The English language is full of wonderful words, if only one can find the opportunity to use them. Thought to be one of the hardest words to translate into other tongues is ‘serendipity’, meaning ‘the accident of finding something good or useful while not specifically searching for it’. And so it was, by taking a different route to the seafront, that we stumbled upon the secret Italianate garden at 3 Stone Road, Broadstairs. Open for the first time for the National Gardens Scheme, this was the kind of serendipity that really makes one’s day. A reminder that it pays to take a detour (with a camera!) every now and then.
We regularly drive past the garden’s rough flint walls, just outside the main town, on the way to the grand estates at North Foreland. The glimpse of a classical pavilion and row of elegant silver birches hints at further delights within. Yet until now the sombre grey garden gate had remained firmly closed. And quite right too, for the garden’s main charm is that it’s a private oasis away from the hustle and bustle of a busy seaside resort.
The gardens are the lovechild of Sandra Holloway and have been developed around her immaculate Regency House, built in 1827. Broadstairs has a long and cherished relationship with Italy and Italians, boasting the famous Morelli’s ice cream parlour and numerous fabulous Italian restaurants. And so, whilst unexpected in this genteel setting, it’s fitting that this garden is inspired by Italy. The design is strictly formal and centred on a fountain, complete with sturdy cherub. Pollarded olives, neatly clipped hedges, hydrangeas and ample terracotta pots overflowing with geraniums complete the transporation to shores of the Italian lakes.
There are lots of level changes in this garden, which add to the interest. A quiet courtyard outside the living room plays home to a wheeled terrarium, ferns, hostas and more colourful geraniums. A lovely place in which to enjoy a glass of rosato as the sun goes down.
Back towards the front of the garden, a quiet spot beneath immaculate birches is occupied by pots of hostas. This gold variegated form was especially eyecatching and one I’d have happily carted home!
Some might find this miniature Italian garden a tad twee, but no-one could criticise the flawless maintenance. A woman after my own heart, Sandra had opened her garden without so much as a leaf out of place. Clearly this garden means everything to her and that showed. But although neat, the garden was far from sterile – in a quieter corner, space was even found for a modest selection of salad vegetables. Don’t you just love the dressed flint wall behind them?
And it wasn’t just grown-ups enjoying the garden this Sunday, it was youngsters too. Here are our friend’s children Jack and Scarlett, who light up our life every time they visit, enjoying one of the pretty clematis-covered arbours. They loved the flowers and the maze-like brick paths around this pretty garden, comparing it cheerfully to our managed jungle just a couple hundred metres up the road. Two very different gardens, both foreign in their own ways, but I’d like to think equally well executed. Salute!

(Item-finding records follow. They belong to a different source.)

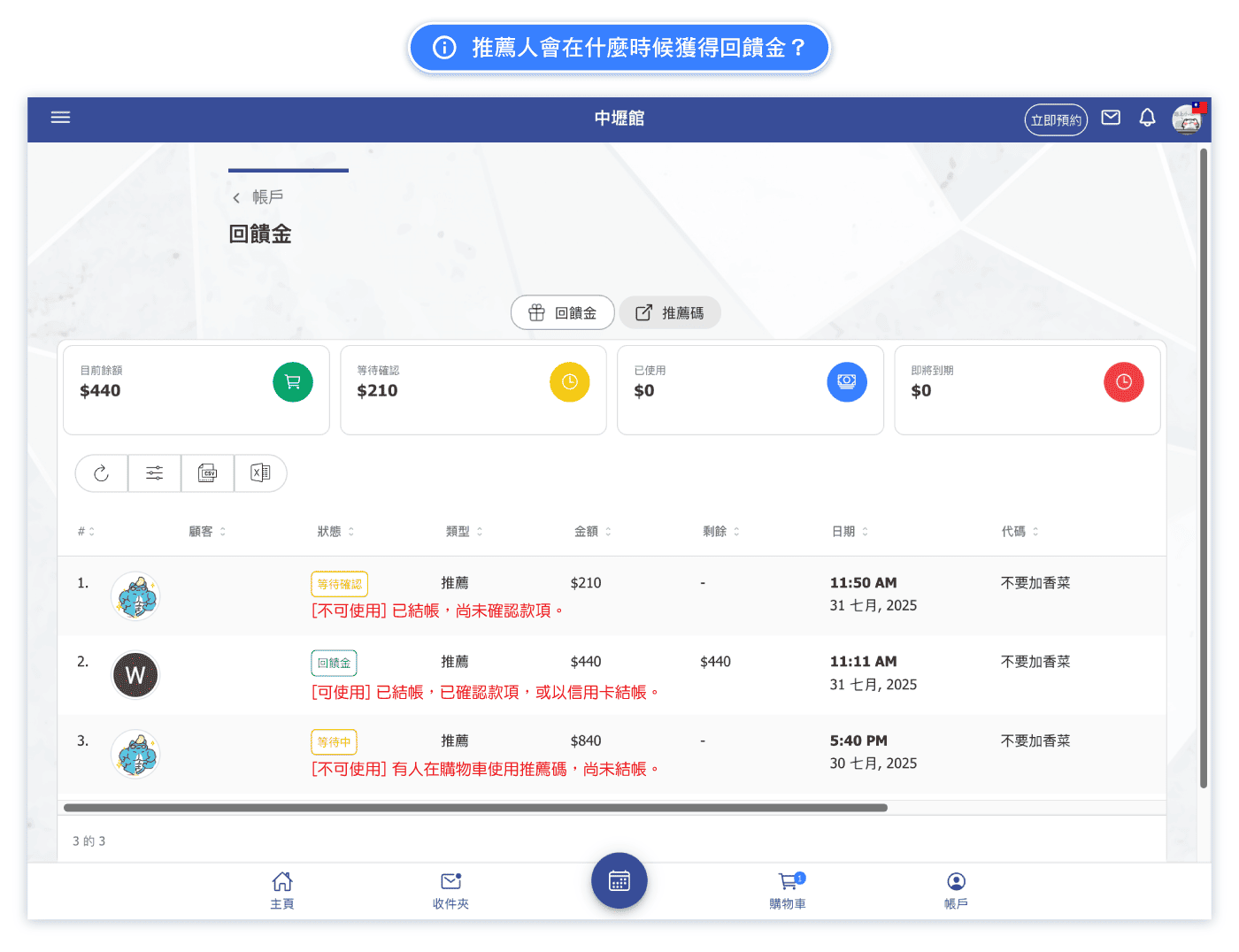
Task: Sort table by 日期 column
Action: 850,532
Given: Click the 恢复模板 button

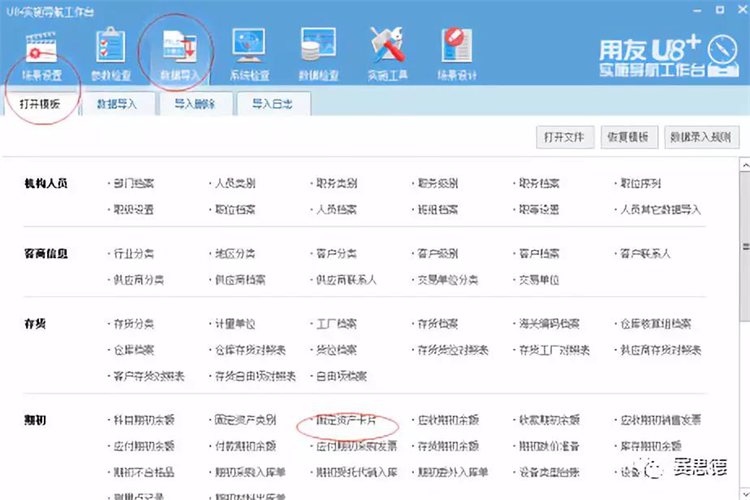Looking at the screenshot, I should (628, 136).
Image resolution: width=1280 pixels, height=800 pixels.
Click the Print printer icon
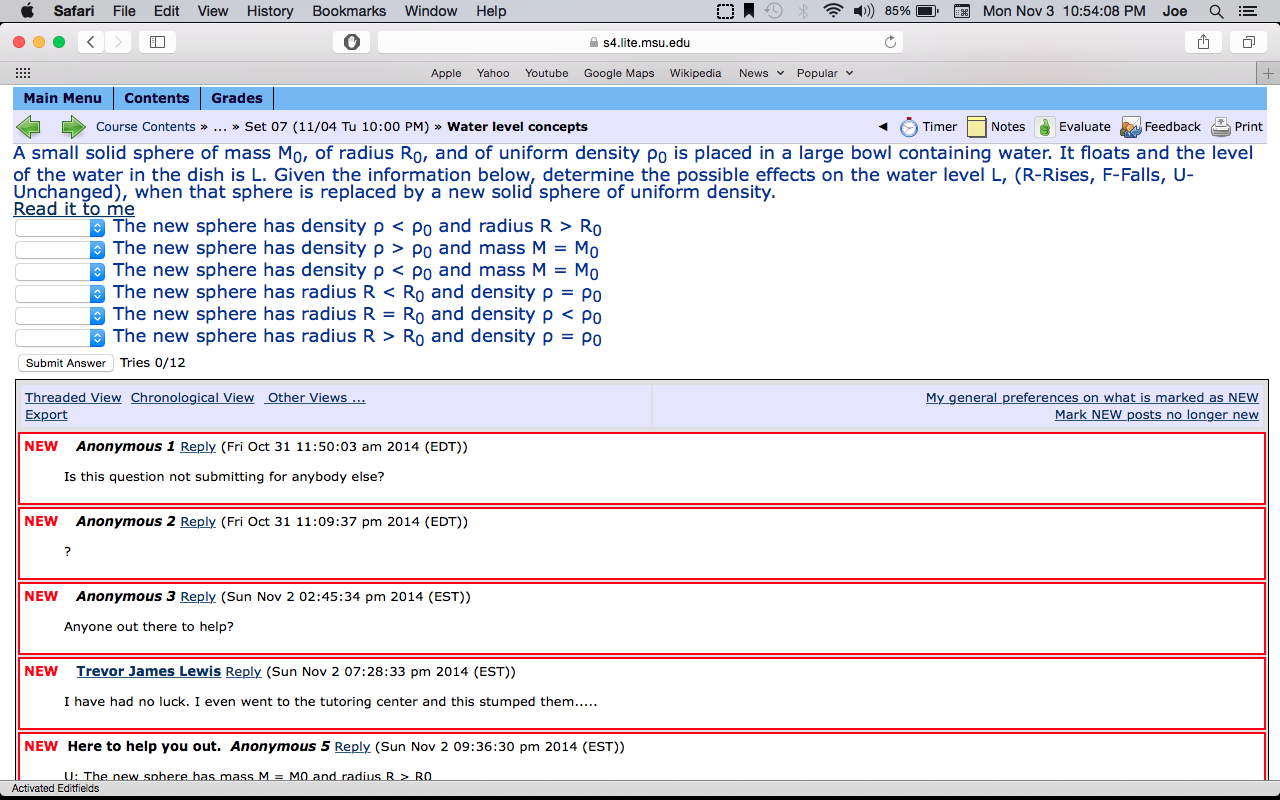(1220, 127)
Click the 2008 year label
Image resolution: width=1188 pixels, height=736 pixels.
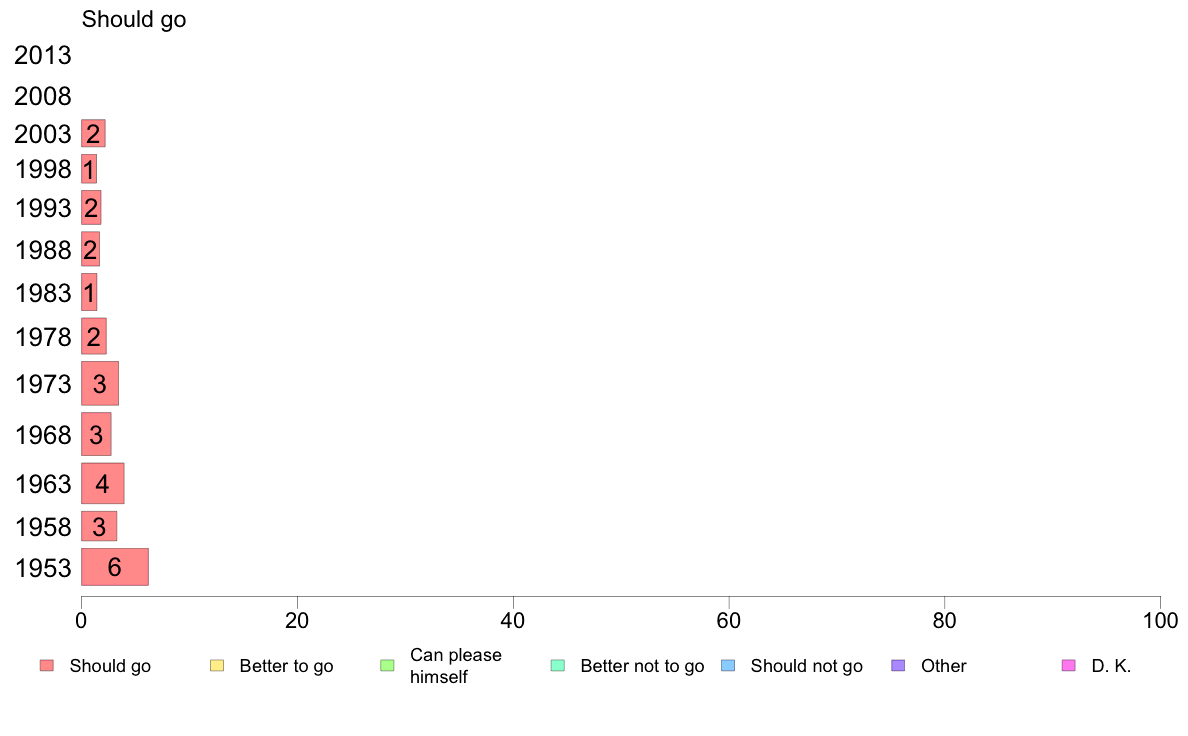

Categories: Flowers, Foliage, Fruit and Veg, Garden Design, Kentish Gardens, Other People's Gardens, Small Gardens
3 comments On "Summer Serendipity"
Now, that is what I think of when I hear English Garden! I know it is formal and most of us prefer something more comfortable but I do love looking at it. Thank you for sharing with your readers and those two handsome children.
Yes, not much space for running around or lounging about here. No verdant lawns either. I would want to blur the boundaries a little if it were mine, but nevertheless a very loved garden. Jack and Scarlett will like your description and have shared the post with their grandparents.